▶ _EXERCISE MATERIALS_
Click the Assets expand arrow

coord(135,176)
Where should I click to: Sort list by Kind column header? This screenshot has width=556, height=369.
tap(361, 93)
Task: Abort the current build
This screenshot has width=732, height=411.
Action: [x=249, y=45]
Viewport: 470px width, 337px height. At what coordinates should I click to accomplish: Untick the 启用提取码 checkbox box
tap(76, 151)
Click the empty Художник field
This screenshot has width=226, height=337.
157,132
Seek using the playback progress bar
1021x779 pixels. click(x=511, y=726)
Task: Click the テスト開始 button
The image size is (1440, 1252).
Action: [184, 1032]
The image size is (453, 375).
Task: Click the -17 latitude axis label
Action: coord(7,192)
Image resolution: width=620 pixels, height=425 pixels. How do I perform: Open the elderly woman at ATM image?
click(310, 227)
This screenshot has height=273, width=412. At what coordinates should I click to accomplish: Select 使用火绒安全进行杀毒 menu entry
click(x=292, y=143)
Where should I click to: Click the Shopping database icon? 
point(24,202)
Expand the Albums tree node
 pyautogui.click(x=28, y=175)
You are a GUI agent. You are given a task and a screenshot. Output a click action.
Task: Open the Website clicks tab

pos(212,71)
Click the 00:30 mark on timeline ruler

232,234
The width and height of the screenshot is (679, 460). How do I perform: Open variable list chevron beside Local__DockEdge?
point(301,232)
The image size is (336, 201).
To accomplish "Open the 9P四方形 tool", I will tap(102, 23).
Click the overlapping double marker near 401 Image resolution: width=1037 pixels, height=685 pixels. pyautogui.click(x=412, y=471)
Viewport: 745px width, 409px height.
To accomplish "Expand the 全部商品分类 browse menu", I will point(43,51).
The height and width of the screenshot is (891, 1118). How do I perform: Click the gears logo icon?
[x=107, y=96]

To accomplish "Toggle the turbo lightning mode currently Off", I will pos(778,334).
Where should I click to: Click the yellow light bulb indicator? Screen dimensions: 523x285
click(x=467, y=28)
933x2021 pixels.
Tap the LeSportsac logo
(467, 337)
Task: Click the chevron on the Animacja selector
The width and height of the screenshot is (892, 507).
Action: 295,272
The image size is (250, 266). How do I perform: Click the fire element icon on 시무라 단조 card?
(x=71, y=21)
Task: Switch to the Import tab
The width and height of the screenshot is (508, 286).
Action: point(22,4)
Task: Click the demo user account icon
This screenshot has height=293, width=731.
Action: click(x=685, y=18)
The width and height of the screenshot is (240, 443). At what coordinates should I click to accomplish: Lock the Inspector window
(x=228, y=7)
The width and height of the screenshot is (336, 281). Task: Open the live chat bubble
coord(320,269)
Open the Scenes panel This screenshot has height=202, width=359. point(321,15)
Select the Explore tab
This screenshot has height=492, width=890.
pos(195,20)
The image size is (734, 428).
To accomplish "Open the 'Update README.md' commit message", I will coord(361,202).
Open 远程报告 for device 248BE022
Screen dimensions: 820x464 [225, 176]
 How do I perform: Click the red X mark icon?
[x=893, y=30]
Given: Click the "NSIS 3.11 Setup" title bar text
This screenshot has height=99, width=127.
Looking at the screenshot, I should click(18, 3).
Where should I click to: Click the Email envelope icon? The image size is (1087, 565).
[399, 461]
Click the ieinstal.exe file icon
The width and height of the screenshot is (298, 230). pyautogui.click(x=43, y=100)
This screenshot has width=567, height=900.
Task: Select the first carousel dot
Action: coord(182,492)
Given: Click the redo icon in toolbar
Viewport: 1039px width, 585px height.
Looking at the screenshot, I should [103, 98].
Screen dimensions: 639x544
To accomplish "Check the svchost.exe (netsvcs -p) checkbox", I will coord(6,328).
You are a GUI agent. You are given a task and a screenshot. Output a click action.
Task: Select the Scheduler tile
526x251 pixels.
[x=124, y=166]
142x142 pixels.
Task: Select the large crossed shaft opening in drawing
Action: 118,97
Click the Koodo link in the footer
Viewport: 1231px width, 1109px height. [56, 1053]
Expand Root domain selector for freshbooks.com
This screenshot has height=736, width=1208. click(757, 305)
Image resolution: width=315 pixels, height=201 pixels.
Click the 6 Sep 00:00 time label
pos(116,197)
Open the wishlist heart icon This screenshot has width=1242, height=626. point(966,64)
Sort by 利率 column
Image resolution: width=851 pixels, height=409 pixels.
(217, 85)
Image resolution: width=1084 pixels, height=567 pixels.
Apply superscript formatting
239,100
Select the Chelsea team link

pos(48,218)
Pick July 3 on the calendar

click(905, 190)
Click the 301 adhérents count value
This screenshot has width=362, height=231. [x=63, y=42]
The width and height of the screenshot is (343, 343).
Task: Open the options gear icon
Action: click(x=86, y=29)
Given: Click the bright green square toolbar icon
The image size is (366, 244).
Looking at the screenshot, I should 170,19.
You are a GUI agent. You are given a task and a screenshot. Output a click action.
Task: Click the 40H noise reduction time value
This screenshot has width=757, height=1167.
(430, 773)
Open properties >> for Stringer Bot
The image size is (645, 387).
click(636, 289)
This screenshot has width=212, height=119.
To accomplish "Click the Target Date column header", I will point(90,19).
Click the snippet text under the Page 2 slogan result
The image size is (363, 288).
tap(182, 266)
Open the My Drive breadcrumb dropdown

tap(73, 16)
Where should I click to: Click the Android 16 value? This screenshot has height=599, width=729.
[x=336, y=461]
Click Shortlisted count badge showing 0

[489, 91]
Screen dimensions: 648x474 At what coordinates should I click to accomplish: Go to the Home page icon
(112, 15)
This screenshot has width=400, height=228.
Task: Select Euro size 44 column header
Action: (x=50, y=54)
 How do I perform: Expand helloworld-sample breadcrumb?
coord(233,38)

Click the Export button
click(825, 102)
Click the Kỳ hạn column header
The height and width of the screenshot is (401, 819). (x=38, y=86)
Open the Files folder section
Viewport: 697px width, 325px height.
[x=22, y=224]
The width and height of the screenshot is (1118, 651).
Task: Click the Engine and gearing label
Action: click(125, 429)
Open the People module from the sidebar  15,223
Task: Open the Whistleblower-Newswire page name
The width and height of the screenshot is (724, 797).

▶ _EXERCISE DIRECTIONS_
Print all of the material above exactly as given.

▶ _REPLY TO THE TASK_
Click the Assets expand arrow

coord(135,176)
Where should I click to: Sort list by Kind column header? This screenshot has width=556, height=369.
tap(361, 93)
Task: Abort the current build
This screenshot has width=732, height=411.
Action: [x=249, y=45]
Viewport: 470px width, 337px height. At what coordinates should I click to accomplish: Untick the 启用提取码 checkbox box
tap(76, 151)
Click the empty Художник field
This screenshot has width=226, height=337.
157,132
Seek using the playback progress bar
1021x779 pixels. click(x=511, y=726)
Task: Click the テスト開始 button
The image size is (1440, 1252).
Action: [184, 1032]
The image size is (453, 375).
Task: Click the -17 latitude axis label
Action: coord(7,192)
Image resolution: width=620 pixels, height=425 pixels. How do I perform: Open the elderly woman at ATM image?
click(310, 227)
This screenshot has height=273, width=412. At what coordinates should I click to accomplish: Select 使用火绒安全进行杀毒 menu entry
click(x=292, y=143)
Where should I click to: Click the Shopping database icon? 
point(24,202)
Expand the Albums tree node
 pyautogui.click(x=28, y=175)
You are a GUI agent. You are given a task and a screenshot. Output a click action.
Task: Open the Website clicks tab

pos(212,71)
Click the 00:30 mark on timeline ruler

232,234
The width and height of the screenshot is (679, 460). How do I perform: Open variable list chevron beside Local__DockEdge?
point(301,232)
The image size is (336, 201).
To accomplish "Open the 9P四方形 tool", I will tap(102, 23).
Click the overlapping double marker near 401 Image resolution: width=1037 pixels, height=685 pixels. pyautogui.click(x=412, y=471)
Viewport: 745px width, 409px height.
To accomplish "Expand the 全部商品分类 browse menu", I will point(43,51).
The height and width of the screenshot is (891, 1118). How do I perform: Click the gears logo icon?
[x=107, y=96]

To accomplish "Toggle the turbo lightning mode currently Off", I will pos(778,334).
Where should I click to: Click the yellow light bulb indicator? Screen dimensions: 523x285
click(x=467, y=28)
933x2021 pixels.
Tap the LeSportsac logo
(467, 337)
Task: Click the chevron on the Animacja selector
The width and height of the screenshot is (892, 507).
Action: 295,272
The image size is (250, 266). How do I perform: Click the fire element icon on 시무라 단조 card?
(x=71, y=21)
Task: Switch to the Import tab
The width and height of the screenshot is (508, 286).
Action: point(22,4)
Task: Click the demo user account icon
This screenshot has height=293, width=731.
Action: click(x=685, y=18)
The width and height of the screenshot is (240, 443). At what coordinates should I click to accomplish: Lock the Inspector window
(x=228, y=7)
The width and height of the screenshot is (336, 281). Task: Open the live chat bubble
coord(320,269)
Open the Scenes panel This screenshot has height=202, width=359. point(321,15)
Select the Explore tab
This screenshot has height=492, width=890.
pos(195,20)
The image size is (734, 428).
To accomplish "Open the 'Update README.md' commit message", I will coord(361,202).
Open 远程报告 for device 248BE022
Screen dimensions: 820x464 [225, 176]
 How do I perform: Click the red X mark icon?
[x=893, y=30]
Given: Click the "NSIS 3.11 Setup" title bar text
This screenshot has height=99, width=127.
Looking at the screenshot, I should click(18, 3).
Where should I click to: Click the Email envelope icon? The image size is (1087, 565).
[399, 461]
Click the ieinstal.exe file icon
The width and height of the screenshot is (298, 230). pyautogui.click(x=43, y=100)
This screenshot has width=567, height=900.
Task: Select the first carousel dot
Action: coord(182,492)
Given: Click the redo icon in toolbar
Viewport: 1039px width, 585px height.
Looking at the screenshot, I should [103, 98].
Screen dimensions: 639x544
To accomplish "Check the svchost.exe (netsvcs -p) checkbox", I will coord(6,328).
You are a GUI agent. You are given a task and a screenshot. Output a click action.
Task: Select the Scheduler tile
526x251 pixels.
[x=124, y=166]
142x142 pixels.
Task: Select the large crossed shaft opening in drawing
Action: 118,97
Click the Koodo link in the footer
Viewport: 1231px width, 1109px height. [56, 1053]
Expand Root domain selector for freshbooks.com
This screenshot has height=736, width=1208. click(757, 305)
Image resolution: width=315 pixels, height=201 pixels.
Click the 6 Sep 00:00 time label
pos(116,197)
Open the wishlist heart icon This screenshot has width=1242, height=626. point(966,64)
Sort by 利率 column
Image resolution: width=851 pixels, height=409 pixels.
(217, 85)
Image resolution: width=1084 pixels, height=567 pixels.
Apply superscript formatting
239,100
Select the Chelsea team link

pos(48,218)
Pick July 3 on the calendar

click(905, 190)
Click the 301 adhérents count value
This screenshot has width=362, height=231. [x=63, y=42]
The width and height of the screenshot is (343, 343).
Task: Open the options gear icon
Action: click(x=86, y=29)
Given: Click the bright green square toolbar icon
The image size is (366, 244).
Looking at the screenshot, I should 170,19.
You are a GUI agent. You are given a task and a screenshot. Output a click action.
Task: Click the 40H noise reduction time value
This screenshot has width=757, height=1167.
(430, 773)
Open properties >> for Stringer Bot
The image size is (645, 387).
click(636, 289)
This screenshot has width=212, height=119.
To accomplish "Click the Target Date column header", I will point(90,19).
Click the snippet text under the Page 2 slogan result
The image size is (363, 288).
tap(182, 266)
Open the My Drive breadcrumb dropdown

tap(73, 16)
Where should I click to: Click the Android 16 value? This screenshot has height=599, width=729.
[x=336, y=461]
Click Shortlisted count badge showing 0

[489, 91]
Screen dimensions: 648x474 At what coordinates should I click to accomplish: Go to the Home page icon
(112, 15)
This screenshot has width=400, height=228.
Task: Select Euro size 44 column header
Action: (x=50, y=54)
 How do I perform: Expand helloworld-sample breadcrumb?
coord(233,38)

Click the Export button
click(825, 102)
Click the Kỳ hạn column header
The height and width of the screenshot is (401, 819). (x=38, y=86)
Open the Files folder section
Viewport: 697px width, 325px height.
[x=22, y=224]
The width and height of the screenshot is (1118, 651).
Task: Click the Engine and gearing label
Action: click(125, 429)
Open the People module from the sidebar  15,223
Task: Open the Whistleblower-Newswire page name
The width and height of the screenshot is (724, 797).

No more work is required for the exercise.